The University of Florida is just putting the wraps on a remarkable year of IT upgrades. The school, which has a 2,000-acre campus and more than 900 buildings, installed a new supercomputer in a new data center, installed a 100Gbps link to Inernet2, and upgraded its Campus Research Network from 20G to 200Gbps while adding support for Software Defined Networking (SDN). Network World Editor in Chief John Dix got the lowdown on all of the developments from Erik Deumens, director of research computing.
You folks have accomplished an awful lot in one year. What got the ball rolling?
A few years ago the University of Florida hired a new CIO, Elias Eldayrie, and one of his primary goals was to improve the research computing infrastructure at the University of Florida. And when the Internet2 Innovation Platform movement got going he said we should be part of that. He talked to the president and provost and the VP for research and other administrators and got an agreement in-principle that that would be a good thing to do.
We wrote a proposal to NSF for a CC-NIE award, which is for campus cyber infrastructure, and got funding for switch equipment to connect to the nearest Internet2 point that had been upgraded to 100 Gig, which is in Jacksonville. And we were lucky because we had another proposal in with the NSF MRI (Major Research Instrumentation) program that was funded to upgrade the internal campus research network from 20Gbps to 200Gbps.
With the awards in place the university agreed to provide some extra funding to pay for the missing things, because there are always components that cost more. And so on the 1st of February of 2013 we deployed the connection from the University of Florida campus network to Internet2 as an innovation platform. And then the month after that we upgraded the core of the campus research network. The full campus research network upgrade has been in place since September.
Was your network tapped out or does the higher capacity just open new doors?
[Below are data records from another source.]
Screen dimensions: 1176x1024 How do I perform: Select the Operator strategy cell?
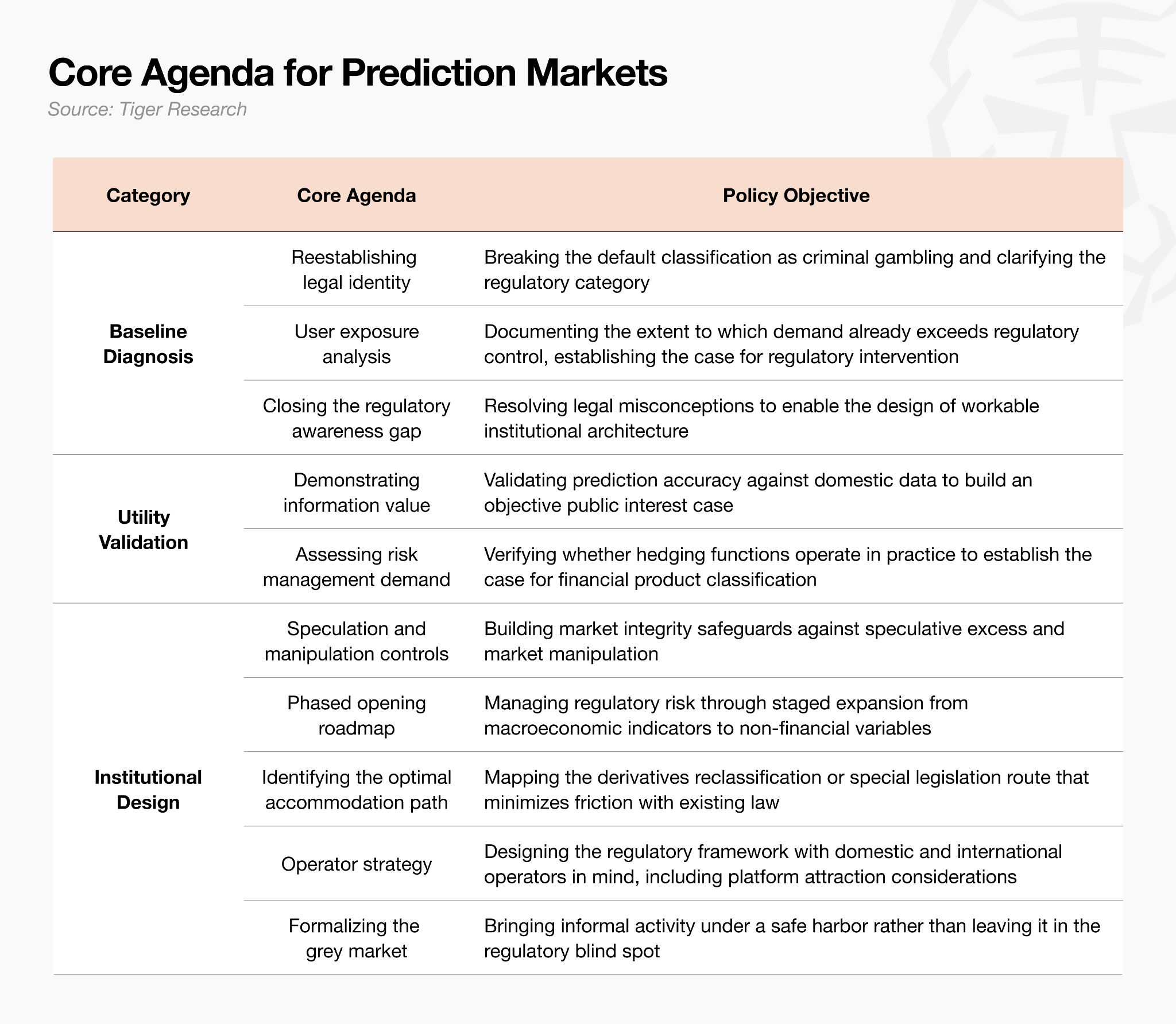357,864
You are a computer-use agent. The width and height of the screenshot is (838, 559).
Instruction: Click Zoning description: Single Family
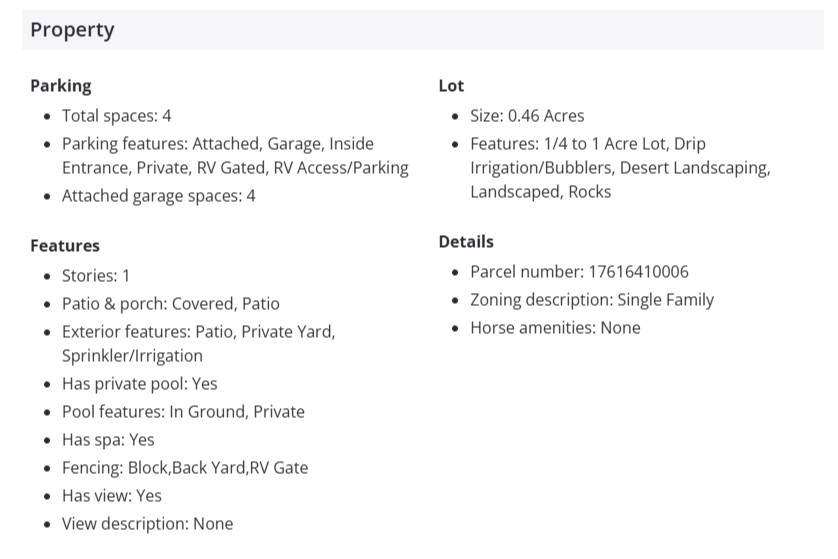click(592, 300)
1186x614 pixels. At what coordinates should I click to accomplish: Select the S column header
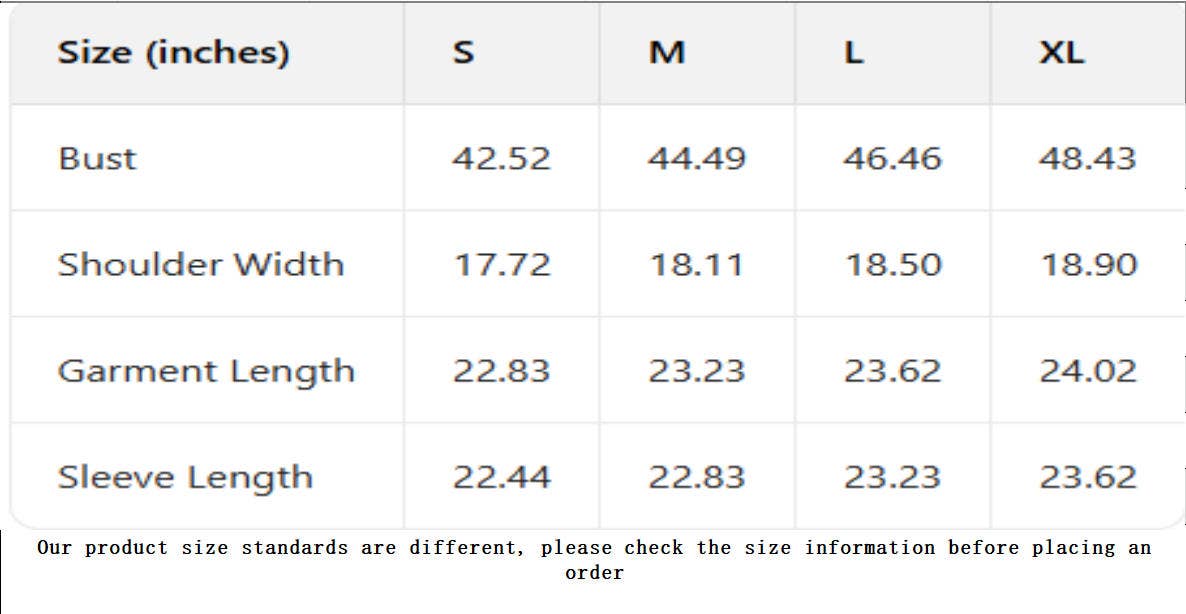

It's a little bit of both. We were not fully tapped out on the 20 Gig Campus Research Network, but the outgoing link was only 10 Gig, and that reached maximum capacity of 9.6Gbps several times a week. So we really were close to needing to do something, and we decided that going to 100 Gig was the best way to do it.
One of the reasons we needed the extra capacity is to support the Compact Muon Solenoid (CMS) experiment at CERN's Hadron collider. This is one of the experiments that contributed to the discovery of the Higgs Particle, which was awarded the Nobel Prize this year. We have a large research group at the University of Florida that manages what is called a Tier 2 distribution center for Hadron data. CERN takes the collider data and distributes it to about 10 labs across the world, with Fermi Lab here in the US being one of them. And within the US there are another 10 Tier 2 sites that the data gets replicated to, and the University of Florida is one of those.So we get a lot of traffic from local researchers, but also we are serving up data to the nation. Any high-energy physics researcher who wants to analyze some of that data will request data from our site. So that's why this network connection is very important to us and why it's so heavily used.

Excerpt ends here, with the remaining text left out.